Our preferred way of dealing with this discomfiting truth seems to be to add one more smallish-to medium lie of our own. We grouse or look the other way or pretend to be shocked, even though at some level we have known all along that what is being asserted as truth really didn’t happen that way and never was going to.

We know that are our elected representatives were not acting out of the unalloyed high purpose they solemnly claimed. And we knew that likely as not when they promised tireless, strong, conclusive action on something we cared about deeply, the odds were that more than a few of them were already shopping around for a respectable looking cop-out in which to take shelter and pretend they had done their utmost but that the bad guys had stopped them or, even more contemptuous of our intelligence, that the cop-out was the great deal they had promised.

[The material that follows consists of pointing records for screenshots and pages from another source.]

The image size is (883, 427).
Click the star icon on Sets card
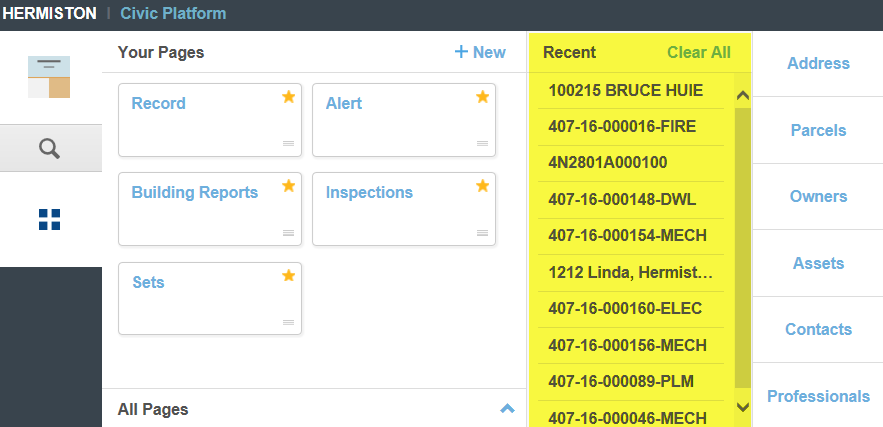coord(288,276)
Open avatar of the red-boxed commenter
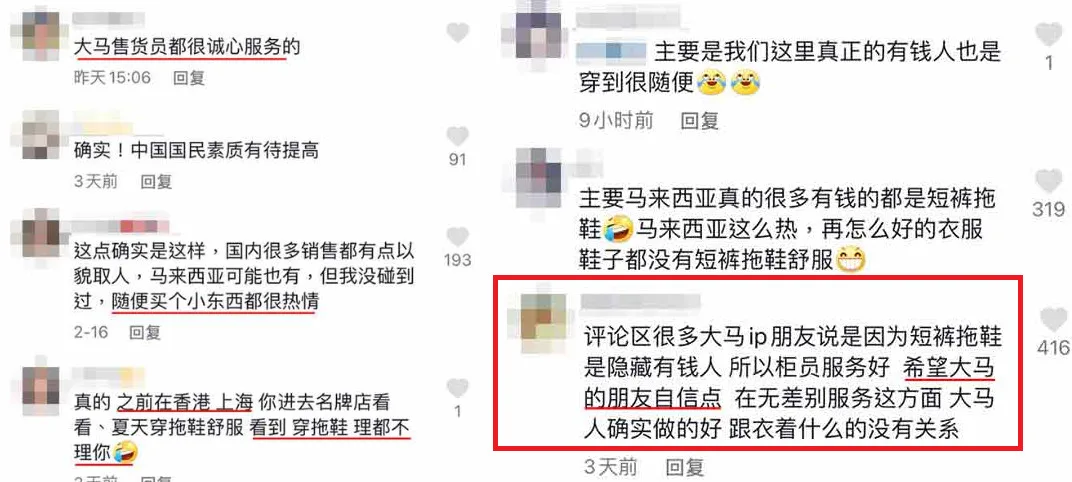 click(544, 318)
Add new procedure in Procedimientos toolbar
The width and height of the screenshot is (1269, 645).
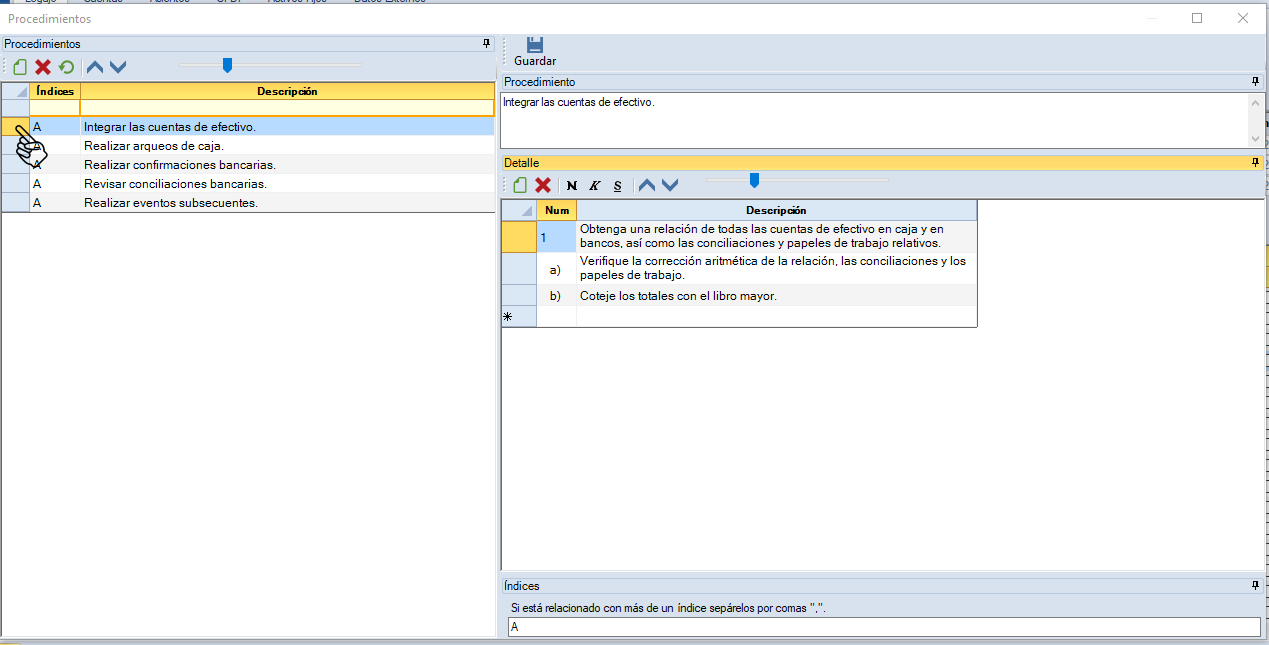pyautogui.click(x=20, y=67)
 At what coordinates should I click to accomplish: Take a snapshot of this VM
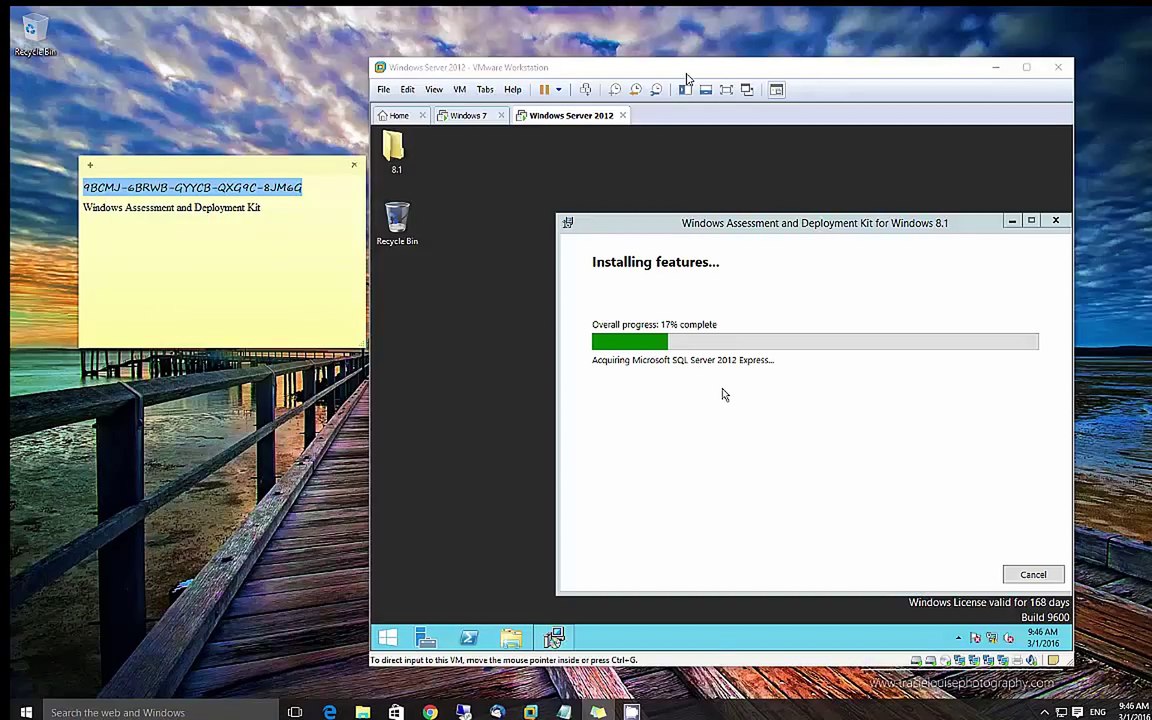pos(615,90)
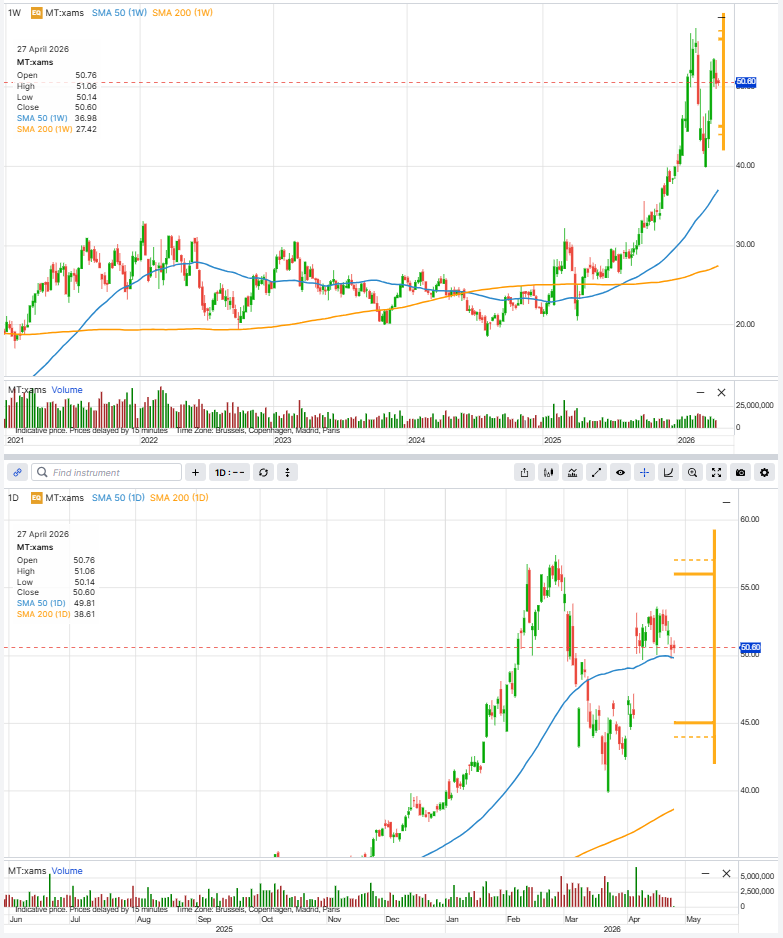Image resolution: width=783 pixels, height=938 pixels.
Task: Click the share/export chart icon
Action: click(x=524, y=472)
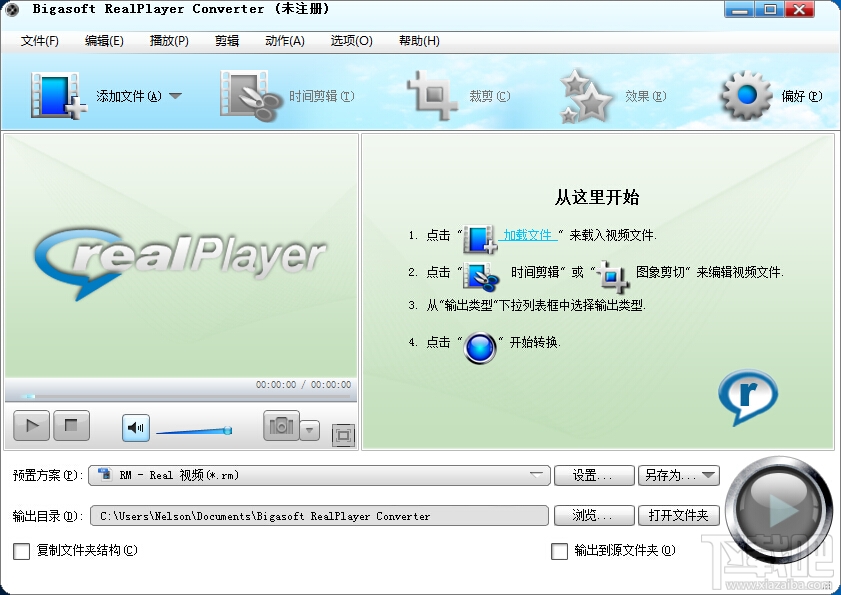The image size is (841, 595).
Task: Open the effects stars icon
Action: tap(585, 97)
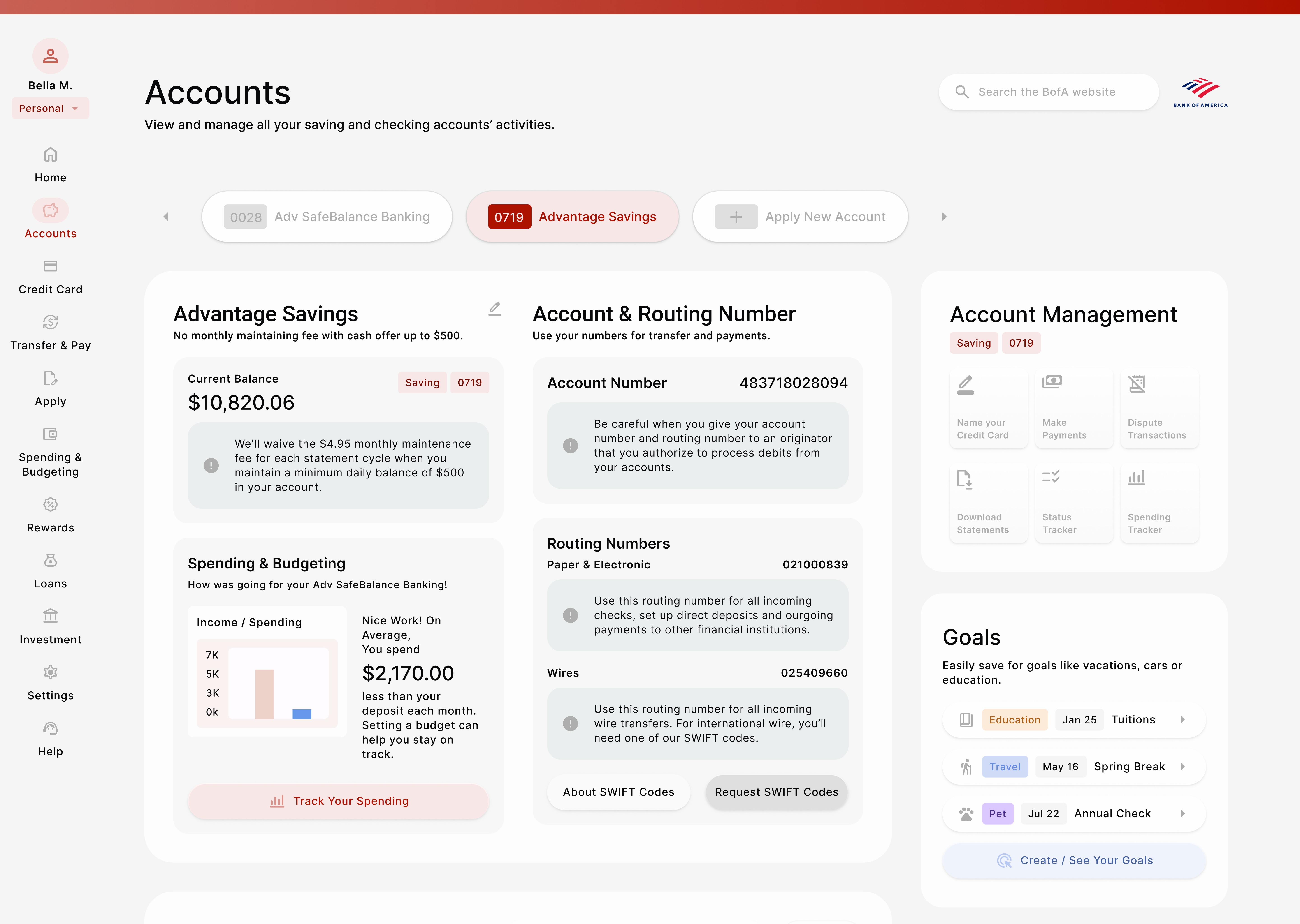The height and width of the screenshot is (924, 1300).
Task: Select the Apply New Account tab
Action: pyautogui.click(x=800, y=217)
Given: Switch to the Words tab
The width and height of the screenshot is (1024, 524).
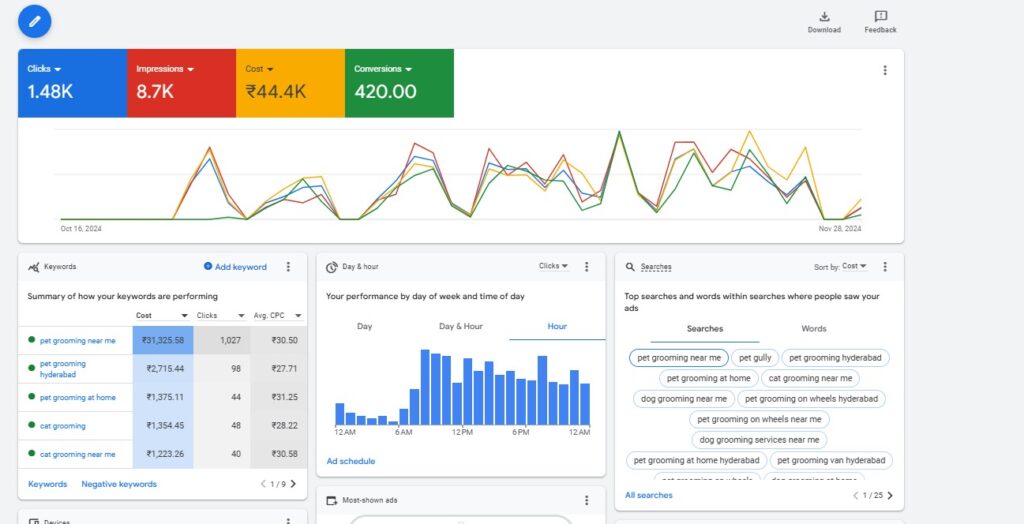Looking at the screenshot, I should 813,328.
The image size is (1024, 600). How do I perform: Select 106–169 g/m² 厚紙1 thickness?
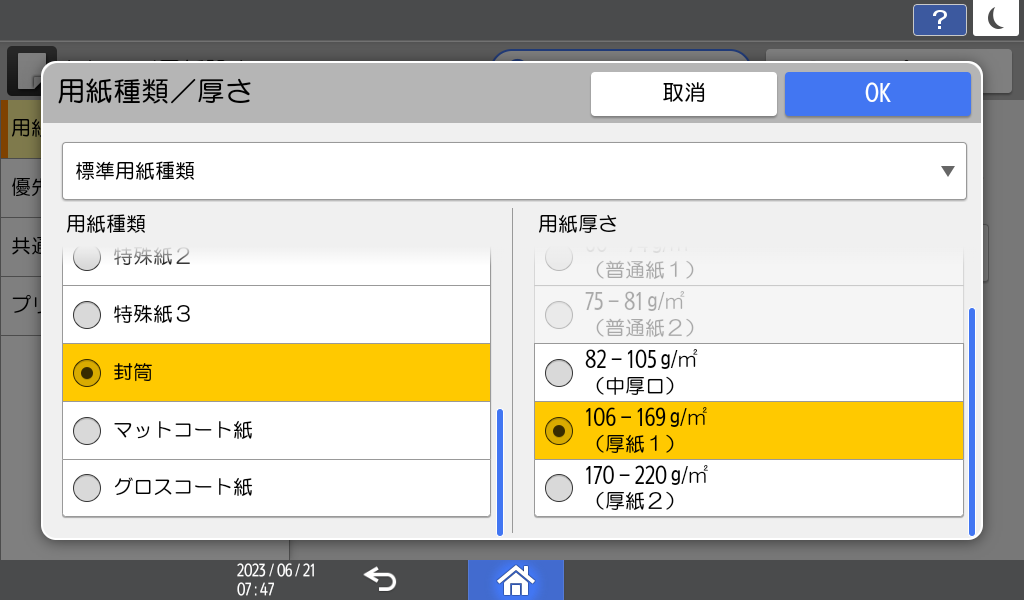[750, 430]
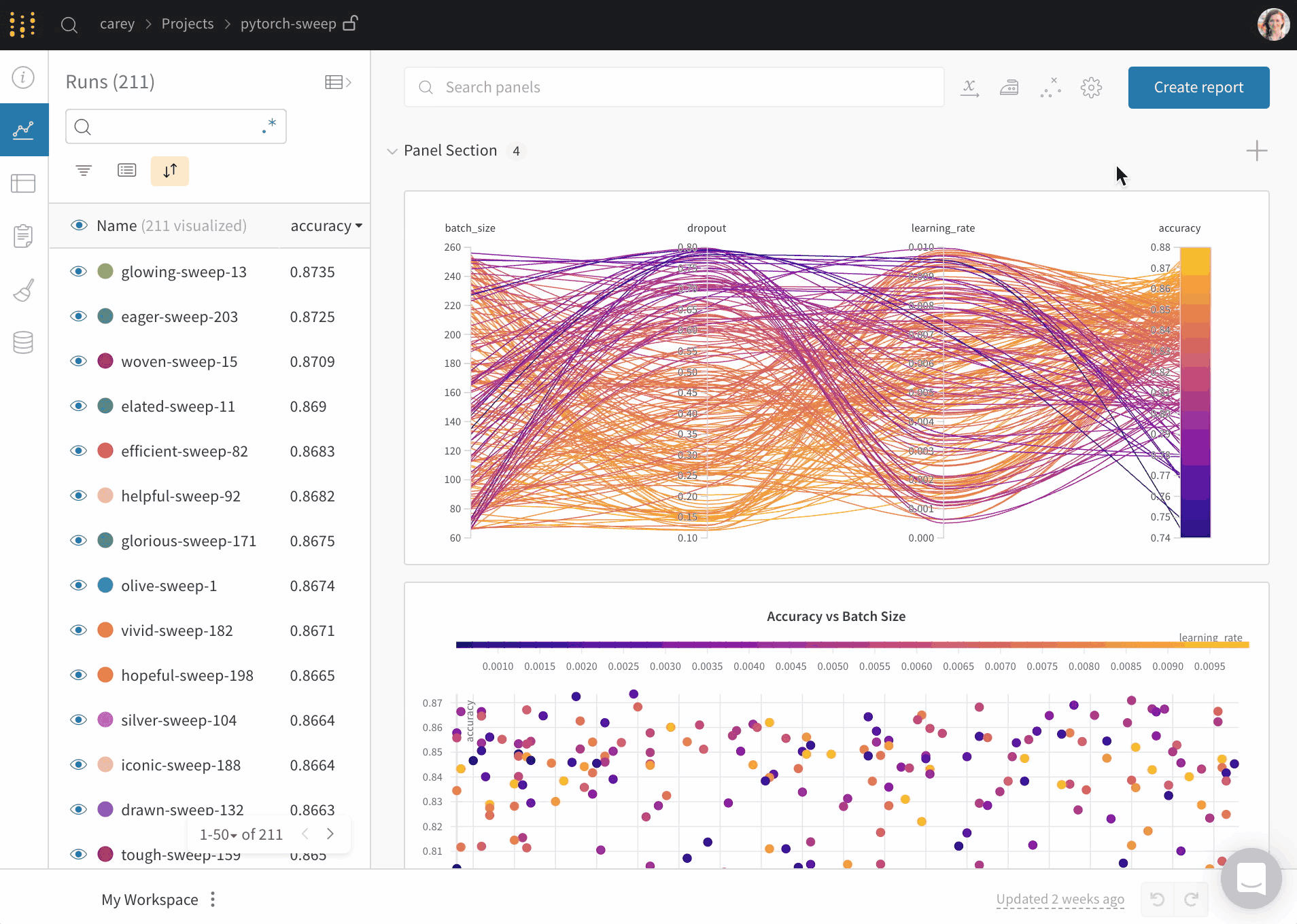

Yet whenever one of these implausible fictions that we never took seriously to begin with hits the news for some reason and is exposed for what it is, we manage to project heart-wrenching disillusion all over again. More reckless, in my opinion, we leap to endorse and thus encourage what must be the most tiresome strain of commentary running through the nation’s op-ed pages–and that is saying something–namely, that if the politicians don’t cut it out, we the people will become cynical. Yes, we say, you are making us cynical, awful you–ignoring the fact that America and Americans were born cynical, or at least profoundly skeptical, about politicians, which is perhaps why we have survived as long as we have.

 

Ground zero of 'gibbledy-gabble,'  aka the Government Printing Office.
Ground zero of ‘gibbledy-gabble,’ aka the Government Printing Office.

It’s still worth a read, for, among other things, a reminder that the political culture we so avidly deplore in Washington now is hardly new. The book also casts a sometimes hard to read shadow narrative about Greenfield’s personal life, including the price paid for breaking through barriers–although she’d probably cringe at that term–in the all boys world of newspapering in mid-century.